Texto selecionado:
Meninos, não acelerem a passagem de vocês pela vida.
A velocidade é traiçoeira.

Wednesday, March 18, 2009

A cada ano...

Ontem (17), mais um ano de vida.
Um ano ansioso, dias empurrados à força, algumas novidades deliciosas, outras doídas.
O existencialismo versus a realidade de ser.
Preocupação, kg a menos, às vezes a tristeza de tudo parecer errado.
Mas também o amor, a constância, desejo liquefeito, a mão para seguir.
O carinho de mãe como se ainda eu fosse a criança de 19 anos atrás...
Os micro-sentidos, o ponteiro do relógio, o sol, o trânsito, uma cama para os dias frios, comida e roupa limpa depois dos estudos e do dia cansado de trabalho. O sono, o meu refúgio letárgico. A esperança de tudo parecer melhor, a cada dia...

Dados:
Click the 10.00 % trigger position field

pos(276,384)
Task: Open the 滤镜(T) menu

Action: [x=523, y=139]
* * *
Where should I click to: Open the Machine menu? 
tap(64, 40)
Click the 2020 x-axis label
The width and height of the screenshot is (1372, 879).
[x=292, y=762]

Tarefa a realizar:
Responda às perguntas abaixo com base no texto selecionado.
1. Em que dia do mês se completou mais um ano de vida?
2. Que adjetivo o texto atribui à velocidade?
3. Como o sono é descrito no texto?

Área de resposta:
1. No dia 17.
2. Traiçoeira.
3. Como "o meu refúgio letárgico".